» **Textauszug**
⟨

Phasen massenhaften Artensterbens hat es in der Geschichte unseres Planeten immer wieder gegeben. Seit dem 17. Jahrhundert wird der stete Rückgang der biologischen Vielfalt aber maßgeblich vom Menschen verursacht. Dr. Arnulf Köhncke, Leiter des Artenschutz-Teams beim WWF Deutschland, findet klare Worte.
Wir erleben derzeit das größte Artensterben seit dem Ende der Dinosaurierzeit. Global sind die Bestände von Wirbeltierarten seit 1970 um 60 Prozent geschrumpft. In Süd- und Zentralamerika gingen die Größen der untersuchten Populationen von Säugetieren, Vögeln, Fischen, Amphibien und Reptilien gar um 89 Prozent zurück. In der Europäischen Union ist seit 1980 jeder zweite in der Agrarlandschaft beheimatete Vogel verschwunden. Das sind 300.000 Millionen Vögel. In Deutschland sank die Masse von Fluginsekten wie Hummeln, Bienen oder Faltern in den letzten 30 Jahren um durchschnittlich 76 Prozent. Immer mehr Arten geraten damit an den Rand ihrer Existenz: Von den weltweit fast 97.000 untersuchten Tier- und Pflanzenarten gilt fast ein Drittel als bedroht. In Deutschland geht es unter anderem Rebhuhn, Feldhamster und zahlreichen Wildbienen schlecht.

⟩

» **Datenblock**

⟨

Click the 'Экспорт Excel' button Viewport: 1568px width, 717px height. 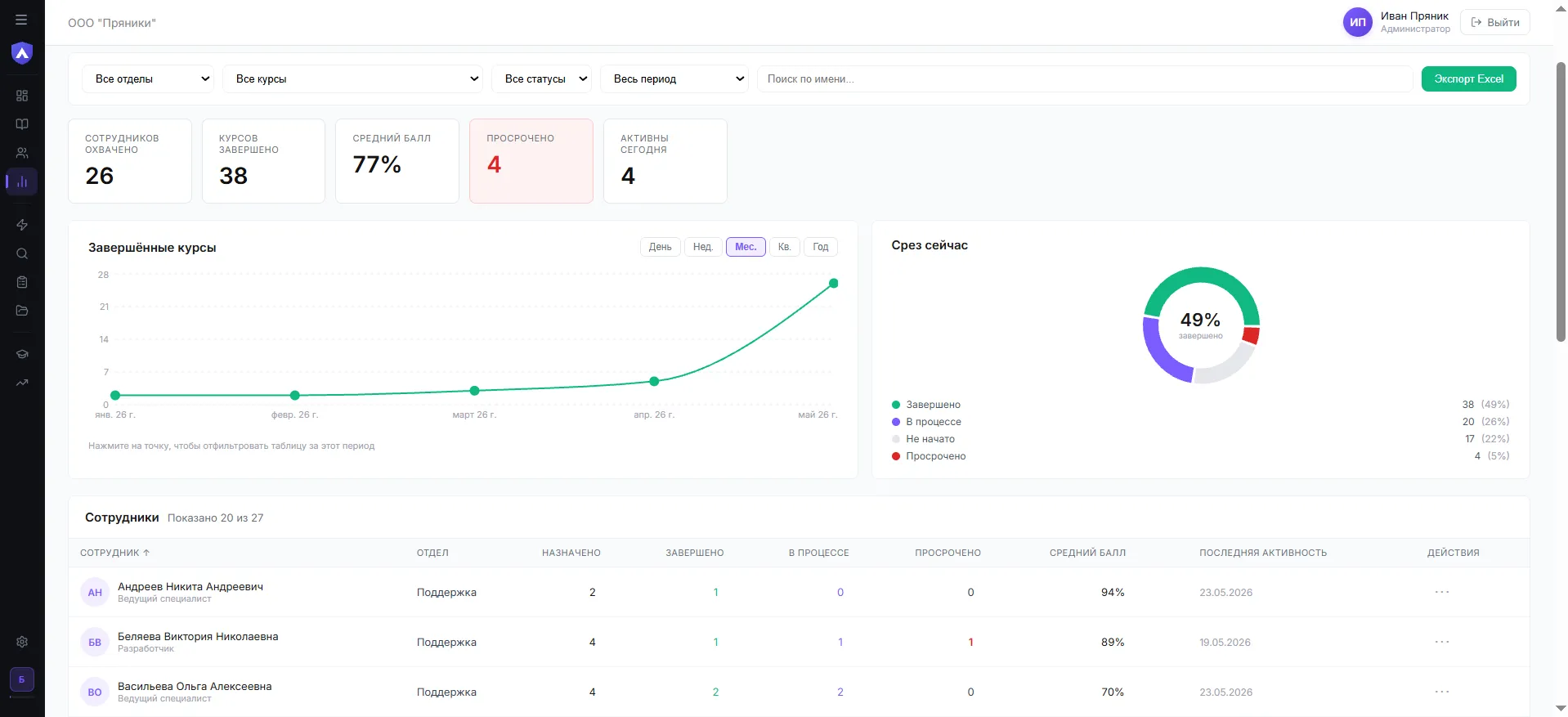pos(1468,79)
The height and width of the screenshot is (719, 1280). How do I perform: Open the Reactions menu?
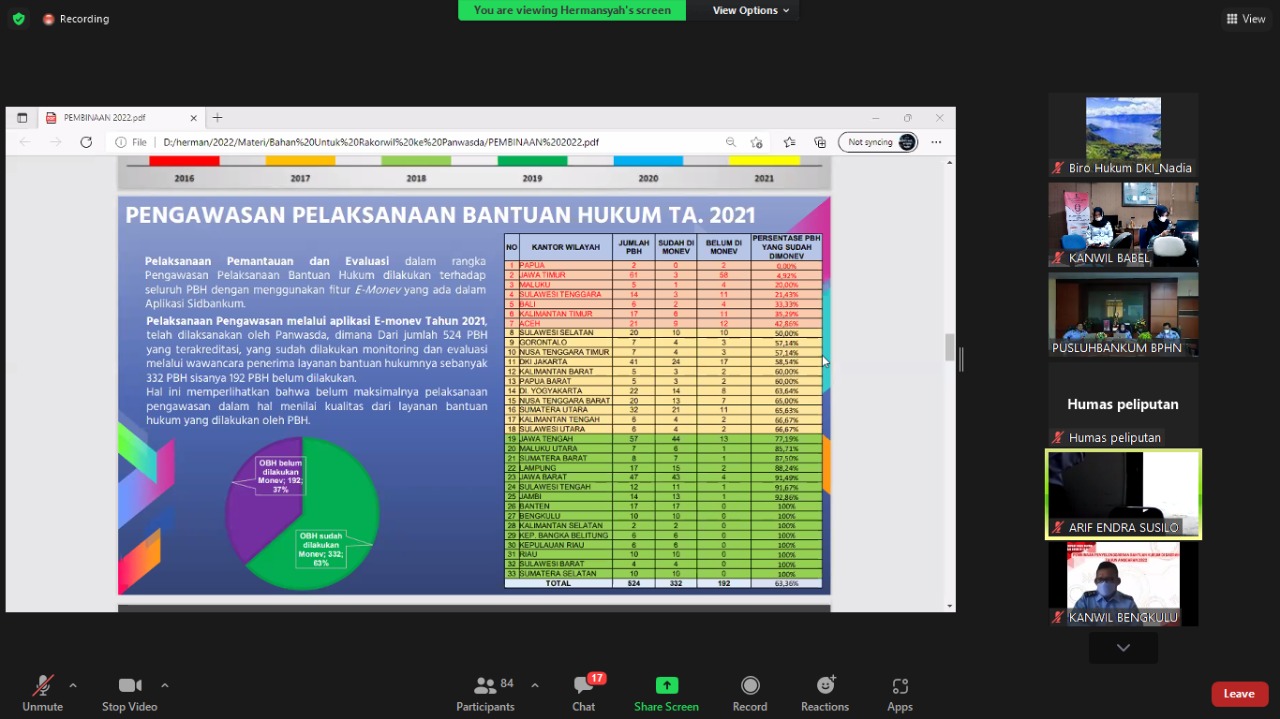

⟩

» **Aufgabe**
Zitieren Sie den oben stehenden Textauszug zum Artensterben vollständig und wortgetreu.

» **Antwortbereich**
Phasen massenhaften Artensterbens hat es in der Geschichte unseres Planeten immer wieder gegeben. Seit dem 17. Jahrhundert wird der stete Rückgang der biologischen Vielfalt aber maßgeblich vom Menschen verursacht. Dr. Arnulf Köhncke, Leiter des Artenschutz-Teams beim WWF Deutschland, findet klare Worte.
Wir erleben derzeit das größte Artensterben seit dem Ende der Dinosaurierzeit. Global sind die Bestände von Wirbeltierarten seit 1970 um 60 Prozent geschrumpft. In Süd- und Zentralamerika gingen die Größen der untersuchten Populationen von Säugetieren, Vögeln, Fischen, Amphibien und Reptilien gar um 89 Prozent zurück. In der Europäischen Union ist seit 1980 jeder zweite in der Agrarlandschaft beheimatete Vogel verschwunden. Das sind 300.000 Millionen Vögel. In Deutschland sank die Masse von Fluginsekten wie Hummeln, Bienen oder Faltern in den letzten 30 Jahren um durchschnittlich 76 Prozent. Immer mehr Arten geraten damit an den Rand ihrer Existenz: Von den weltweit fast 97.000 untersuchten Tier- und Pflanzenarten gilt fast ein Drittel als bedroht. In Deutschland geht es unter anderem Rebhuhn, Feldhamster und zahlreichen Wildbienen schlecht.